I walked around thinking about how to take cool picture in such low light without a tripod. How does one capture Notre Dame? And then I got this idea to just set my camera timer and lay it on the floor, facing the ceiling. Here was my first attempt.
This is one of the lower arched ceilings, to the left of the central colonnade. It was definitely a challenge waiting for an opening to set my camera on the floor with all the people milling about. Here was my second try, of a slightly higher ceiling (this would be a lot of fun with a wide angle lens).
On the way out I took a picture of the one of the doorways, densely packed with sculptures.

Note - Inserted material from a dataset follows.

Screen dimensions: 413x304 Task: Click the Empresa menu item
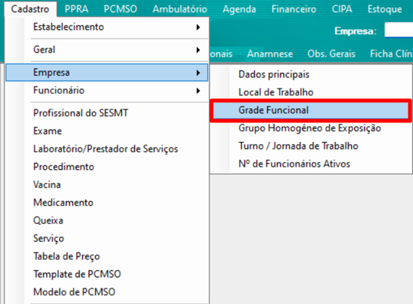point(107,72)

Examining it just afterwards, I captured a gem of a detail, some dude holding his own head as his neighbors look on, unamused.
Well, believe it or not, people still live in the ile de la cite and the ile st louis. Rents are astronomical, but the ile st louis in particular is still a proper village.
I believe that is St. Denis. If you get a chance to see the other statue of him in Sq. Suzanne-Buisson in the 18e. He looks like any other boule player in this park, except he’s holding his head.
Katie, the funny thing about those islands is that they felt nothing like I was on an island. By the way, it looks like we’ll be back in Paris all day Friday the 30th and Saturday the 31st.
csg, I think you’re right, I just happened upon a mention of St. Denis in my wikipediaing, but now I can’t find it.
And unrelated, French is infecting my brain. I just kind of stared at the “Comment” button for a while thinking “how?”
Not being a French speaker, I had to type in “comment” to Babelfish to understand your comment above about “how?”.